• Lun. Giu 14th, 2021

E’ arrivata da pochissimo su Netflix, Jupiter’s Legacy. Una serie che adatta le storie di Mark Millar, scritte per il suo Millar World e pubblicate da Image comics in America.

Già da tempo, Netflix aveva annunciato di aver acquistato i diritti per i personaggi di Millar, ma non avevamo ancora avuto notizie sulle produzioni. Jupiter’s Legacy – almeno in teoria – dovrebbe aprire come una serie di serie (scusate il gioco di parole) sui personaggi dello scrittore. E devo dire che questo primo assaggio mi ha convinto parecchio.

Solita premessa prima di inziare: non verranno fatti confronti con la controparte cartacea, quella sarà poi trattata in un differente articolo.

Con le doverose premesse fatte, inziamo a parlare dei super eroi Netflix: un po’ atipici per il genere ma piuttosto interessanti. Ultimamente gli eroi dei fumetti stanno spopolando sul piccolo e grande schermo; abbiamo iniziato con la Marvel e piano piano, tutti stanno seguendo la scia. Era quindi solo questione di tempo, prima che anche Netflix si adattasse al nuovo trend (cosa che in effetti ha fatto prima con Umbrella Accademy).

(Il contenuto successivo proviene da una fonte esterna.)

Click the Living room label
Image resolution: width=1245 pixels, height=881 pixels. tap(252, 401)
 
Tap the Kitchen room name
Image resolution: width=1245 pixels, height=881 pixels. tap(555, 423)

Fatto sta che, nonostante la scelta azzardata, ha deciso di portare una versione un po’ particolare della Justice League: l’Unione della Giustizia di Mark Millar.

Sono rimasto piacevolmente sorpreso da questa serie che tratta eroi e villan un po’ anticonformisti; solo alcuni di loro sono ancora troppo attaccati a vecchie ideologie, che mal si sposano con il mondo attuale. Altri ancora invece, sono consapevoli del mondo in cui vivono, ma non sanno come affrontarlo nonostante i poteri che si ritrovano fra le mani.

Questa contrapposizione fra vecchia e nuova generazione, fra ideologie e adattamento, muovono gran parte delle vicende viste dallo spettatore, che viene posto perennemente sul filo del rasoio, attraverso la classica domanda: “ma da quale parte devo stare?“.

È sempre vero che gli eroi con più esperienza hanno ragione? E siamo sicuri che siano i villains i veri villains?

Sulla base di queste domande, si sviluppa un trama coinvolgente, interessante e quasi mai scontata. La serie scorre bene (merito anche di un ottimo montaggio), alleggerita dal doppio arco narrativo che, al contrario di quello fatto con The Witcher, viene gestito più similmente ad un flashback e quindi risulta meno pesante e più godibile.

Tutto questo, unito ad un’ottima scrittura dei personaggi ed ad una grande interpretazione da parte degli attori: ci porta sicuramente un prodotto di ottimo livello che merita di essere visto.

Per quanto riguarda i lati meramente tecnici, purtroppo, ho da muovere qualche perplessità. In primis sugli effetti speciali: capisco che siano figli di quello che io chiamo un “budget di prova” ma si poteva fare un sforzo maggiore. Poi la fotografia, secondo me, non è stata delle migliori: troppo statica e poco emozionante. Invece costumi e scenografia sono veramente apprezzabile, specialmente i primi.

In sintesi: mi sento di consigliare Jupiter’s Legacy su Netflix. Malgrado le titubanze inziali, si è rilevato un prodotto solido, bello da guardare ed innovativo sotto certi punti di vista. Sono sicuro che sentiremo parlare molto del Millar World trasposto dalla grande N sul suo servizio streaming.